What the exercise asks:
Rewrite these lines, swapping "GUI agent" for "screen assistant" wherever it occurs and leaving everything else unchanged.

Records for this exercise:

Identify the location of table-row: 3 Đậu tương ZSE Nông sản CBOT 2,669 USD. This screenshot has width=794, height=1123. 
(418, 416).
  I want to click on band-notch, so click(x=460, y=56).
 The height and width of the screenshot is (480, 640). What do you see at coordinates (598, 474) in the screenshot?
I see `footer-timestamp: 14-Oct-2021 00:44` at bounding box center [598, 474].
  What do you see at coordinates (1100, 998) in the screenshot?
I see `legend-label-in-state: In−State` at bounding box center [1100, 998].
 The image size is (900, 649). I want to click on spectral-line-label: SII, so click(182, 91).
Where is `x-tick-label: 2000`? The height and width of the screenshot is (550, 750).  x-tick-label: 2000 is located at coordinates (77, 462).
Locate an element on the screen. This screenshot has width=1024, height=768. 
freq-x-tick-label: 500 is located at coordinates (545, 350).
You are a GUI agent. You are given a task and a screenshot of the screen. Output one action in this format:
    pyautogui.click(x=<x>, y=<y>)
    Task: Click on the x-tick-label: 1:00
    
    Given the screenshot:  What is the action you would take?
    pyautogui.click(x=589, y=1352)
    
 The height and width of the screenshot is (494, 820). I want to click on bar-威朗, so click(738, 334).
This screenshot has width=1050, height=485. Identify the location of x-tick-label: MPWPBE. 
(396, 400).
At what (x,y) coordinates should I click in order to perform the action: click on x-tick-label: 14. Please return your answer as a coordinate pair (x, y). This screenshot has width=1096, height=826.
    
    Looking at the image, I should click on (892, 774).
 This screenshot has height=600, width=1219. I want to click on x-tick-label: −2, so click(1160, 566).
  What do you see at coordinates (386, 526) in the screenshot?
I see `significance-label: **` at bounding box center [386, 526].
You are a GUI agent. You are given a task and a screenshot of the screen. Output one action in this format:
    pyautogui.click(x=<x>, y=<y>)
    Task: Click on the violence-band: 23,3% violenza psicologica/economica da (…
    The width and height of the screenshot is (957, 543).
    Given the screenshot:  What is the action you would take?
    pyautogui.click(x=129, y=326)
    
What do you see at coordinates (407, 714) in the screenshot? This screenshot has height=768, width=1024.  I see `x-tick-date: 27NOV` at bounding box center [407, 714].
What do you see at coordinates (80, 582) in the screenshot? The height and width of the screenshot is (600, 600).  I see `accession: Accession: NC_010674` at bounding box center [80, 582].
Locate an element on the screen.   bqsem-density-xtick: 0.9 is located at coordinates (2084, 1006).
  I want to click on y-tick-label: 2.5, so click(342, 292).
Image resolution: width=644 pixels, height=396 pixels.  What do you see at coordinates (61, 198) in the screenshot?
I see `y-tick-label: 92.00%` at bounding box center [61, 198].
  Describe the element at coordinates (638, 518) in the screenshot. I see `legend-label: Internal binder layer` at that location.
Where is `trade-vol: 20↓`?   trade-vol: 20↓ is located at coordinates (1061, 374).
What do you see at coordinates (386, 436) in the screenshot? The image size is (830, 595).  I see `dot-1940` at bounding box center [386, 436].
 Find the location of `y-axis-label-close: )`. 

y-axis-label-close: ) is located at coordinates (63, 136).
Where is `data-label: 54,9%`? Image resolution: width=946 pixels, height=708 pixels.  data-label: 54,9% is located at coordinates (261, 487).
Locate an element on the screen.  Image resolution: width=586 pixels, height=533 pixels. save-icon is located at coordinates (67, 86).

Solved problem:
Identify the location of table-row: 3 Đậu tương ZSE Nông sản CBOT 2,669 USD. This screenshot has width=794, height=1123. 
(418, 416).
  I want to click on band-notch, so click(x=460, y=56).
 The height and width of the screenshot is (480, 640). What do you see at coordinates (598, 474) in the screenshot?
I see `footer-timestamp: 14-Oct-2021 00:44` at bounding box center [598, 474].
  What do you see at coordinates (1100, 998) in the screenshot?
I see `legend-label-in-state: In−State` at bounding box center [1100, 998].
 The image size is (900, 649). I want to click on spectral-line-label: SII, so click(182, 91).
Where is `x-tick-label: 2000`? The height and width of the screenshot is (550, 750).  x-tick-label: 2000 is located at coordinates (77, 462).
Locate an element on the screen. This screenshot has width=1024, height=768. 
freq-x-tick-label: 500 is located at coordinates (545, 350).
You are a screen assistant. You are given a task and a screenshot of the screen. Output one action in this format:
    pyautogui.click(x=<x>, y=<y>)
    Task: Click on the x-tick-label: 1:00
    
    Given the screenshot:  What is the action you would take?
    pyautogui.click(x=589, y=1352)
    
 The height and width of the screenshot is (494, 820). I want to click on bar-威朗, so click(738, 334).
This screenshot has width=1050, height=485. Identify the location of x-tick-label: MPWPBE. 
(396, 400).
At what (x,y) coordinates should I click in order to perform the action: click on x-tick-label: 14. Please return your answer as a coordinate pair (x, y). This screenshot has width=1096, height=826.
    
    Looking at the image, I should click on (892, 774).
 This screenshot has height=600, width=1219. I want to click on x-tick-label: −2, so click(1160, 566).
  What do you see at coordinates (386, 526) in the screenshot?
I see `significance-label: **` at bounding box center [386, 526].
You are a screen assistant. You are given a task and a screenshot of the screen. Output one action in this format:
    pyautogui.click(x=<x>, y=<y>)
    Task: Click on the violence-band: 23,3% violenza psicologica/economica da (…
    The width and height of the screenshot is (957, 543).
    Given the screenshot:  What is the action you would take?
    pyautogui.click(x=129, y=326)
    
What do you see at coordinates (407, 714) in the screenshot? This screenshot has height=768, width=1024.  I see `x-tick-date: 27NOV` at bounding box center [407, 714].
What do you see at coordinates (80, 582) in the screenshot? The height and width of the screenshot is (600, 600).  I see `accession: Accession: NC_010674` at bounding box center [80, 582].
Locate an element on the screen.   bqsem-density-xtick: 0.9 is located at coordinates (2084, 1006).
  I want to click on y-tick-label: 2.5, so click(342, 292).
Image resolution: width=644 pixels, height=396 pixels.  What do you see at coordinates (61, 198) in the screenshot?
I see `y-tick-label: 92.00%` at bounding box center [61, 198].
  Describe the element at coordinates (638, 518) in the screenshot. I see `legend-label: Internal binder layer` at that location.
Where is `trade-vol: 20↓`?   trade-vol: 20↓ is located at coordinates (1061, 374).
What do you see at coordinates (386, 436) in the screenshot? The image size is (830, 595).  I see `dot-1940` at bounding box center [386, 436].
 Find the location of `y-axis-label-close: )`. 

y-axis-label-close: ) is located at coordinates (63, 136).
Where is `data-label: 54,9%`? Image resolution: width=946 pixels, height=708 pixels.  data-label: 54,9% is located at coordinates (261, 487).
Locate an element on the screen.  Image resolution: width=586 pixels, height=533 pixels. save-icon is located at coordinates (67, 86).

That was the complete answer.